◆ What this exercise asks
a) Answer these questions from the QNSPSAOptimizer documentation, one answer per line, marked the same way:
(i) Which metric estimator is the default?
(ii) What value does A take when it is left as None?
(iii) Is blocking enabled by default, and how many extra evaluations does it cost?
b) Proceed with the QNSPSAOptimizer documentation, picking up after its final sentence.

◆ Quoted passage
____

QNSPSAOptimizer

class QNSPSAOptimizer(learning_rate=0.01, c=0.2, alpha=0.602, gamma=0.101, A=None, regularization=0.001, resamplings=1, blocking=False, blocking_history=5, blocking_tol=2.0, exact_loss=False, metric_estimator=None)[source]

Bases: _SPSAConfigMixin, Optimizer

Quantum Natural SPSA (Gacon et al.).

Combines the cheap SPSA gradient with a stochastic Fubini–Study metric, so both the gradient and the geometry cost a constant number of circuit evaluations per step regardless of the parameter count. The default metric is estimated from state-fidelity overlaps via two random directions \(h_1, h_2\):

\[\delta F = F(\theta,\theta + c_k h_1 + c_k h_2) - F(\theta,\theta + c_k h_1) - F(\theta,\theta - c_k h_1 + c_k h_2) + F(\theta,\theta - c_k h_1), \quad \hat g = -\frac{\delta F}{8 c_k^2}\,(h_1 h_2^\top + h_2 h_1^\top),\]

accumulated into a running average \(\bar g_k=(k\,\bar g_{k-1}+\hat g)/(k+1)\) seeded at the identity, conditioned as \(|\bar g_k| + \beta I\) (matrix absolute value plus an identity shift), and used to precondition the SPSA gradient: \(\theta \leftarrow \theta - a_k (|\bar g_k|+\beta I)^{-1}\hat g\).

The metric backend is pluggable, exactly as for QNGOptimizer. The default StochasticFidelityMetricEstimator is the faithful QN-SPSA metric; passing FubiniStudyMetricEstimator (or PullbackMetricEstimator) instead uses that estimator’s exact metric while keeping the SPSA gradient.

Single-point optimizer (n_param_sets == 1); the variational algorithm supplies the metric evaluator via build_evaluators().

Parameters:
  • learning_rate (float) – Spall’s \(a\) — the learning-rate gain numerator.

  • c (float) – Perturbation-size gain numerator \(c\).

  • alpha (float) – Decay exponent for the learning-rate gain (Spall default 0.602).

  • gamma (float) – Decay exponent for the perturbation gain (Spall default 0.101).

  • A (float | None) – Learning-rate stability constant; defaults to 0.1 * max_iterations.

  • regularization (float) – Identity-shift \(\beta\) added to the conditioned metric so the linear solve stays positive-definite.

  • resamplings (int) – Average this many independent gradient/metric samples per step to reduce variance.

  • blocking (bool) – Enable look-ahead blocking (reject a step whose candidate loss exceeds the current loss by more than blocking_tol·std of the recent window). Recommended for high-dimensional or noisy runs where the stochastic metric can otherwise drive a divergent step. Costs one extra evaluation per step, plus one at the start to seed the baseline. Off by default.

  • blocking_history (int) – Window length for the std band used by blocking.

  • blocking_tol (float) – Reject a candidate whose loss exceeds the current loss by more than blocking_tol·std of the recent window. This is the knob that absorbs cost noise in the accept/reject decision (resamplings de-noises the gradient/metric, not this single-evaluation comparison).

____

◆ Given data
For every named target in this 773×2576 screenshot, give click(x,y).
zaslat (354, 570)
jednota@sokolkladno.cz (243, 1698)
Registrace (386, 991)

____

◆ Exercise results
a)
(i) StochasticFidelityMetricEstimator.
(ii) 0.1 * max_iterations.
(iii) No, it is off by default. It costs one extra evaluation per step, plus one at the start to seed the baseline.

b)
  • exact_loss (bool) – When True, spend one extra unperturbed evaluation per step to record the exact f(theta) for the callback and best-iterate tracking, instead of the (biased but free) perturbation-average proxy. Has no effect when blocking is set — blocking already records the exact loss.

  • metric_estimator (MetricEstimator | None) – Strategy supplying the metric. Defaults to the stochastic-fidelity estimator (the faithful QN-SPSA metric).

Methods Summary

build_evaluators(program)

Bind the metric estimator (its fidelity_fn or metric_fn).

optimize(cost_fn[, initial_params, callback_fn])

Run QN-SPSA for max_iterations steps.

validate_program(program)

Reject a program whose ansatz the chosen metric estimator cannot model.

Methods Documentation

build_evaluators(program)[source]

Bind the metric estimator (its fidelity_fn or metric_fn).

Return type:

dict[str, Callable[[ndarray[tuple[Any, ...], dtype[double]]], Any]]

optimize(cost_fn, initial_params=None, callback_fn=None, **kwargs)[source]

Run QN-SPSA for max_iterations steps.

Parameters:
  • cost_fn (Callable[[ndarray[tuple[Any, ...], dtype[double]]], float | ndarray[tuple[Any, ...], dtype[double]]]) – Cost function; called with a two-row batch per gradient sample so both perturbations share one stochastic-cost draw.

  • initial_params (ndarray[tuple[Any, ...], dtype[double]] | None) – Starting parameters (1D, or 2D with a single row).

  • callback_fn (Callable[[OptimizeResult], Any] | None) – Called after each step with an OptimizeResult whose x is 2D and fun is 1D. May raise StopIteration.

  • **kwargsmax_iterations (default 50, must be >= 1), rng (the perturbation directions — pass it for reproducible runs), and exactly one metric evaluator — fidelity_fn (stochastic, the default) or metric_fn (an exact estimator). jac is accepted and ignored (QN-SPSA’s gradient is the SPSA estimate).

Return type:

OptimizeResult

validate_program(program)[source]

Reject a program whose ansatz the chosen metric estimator cannot model.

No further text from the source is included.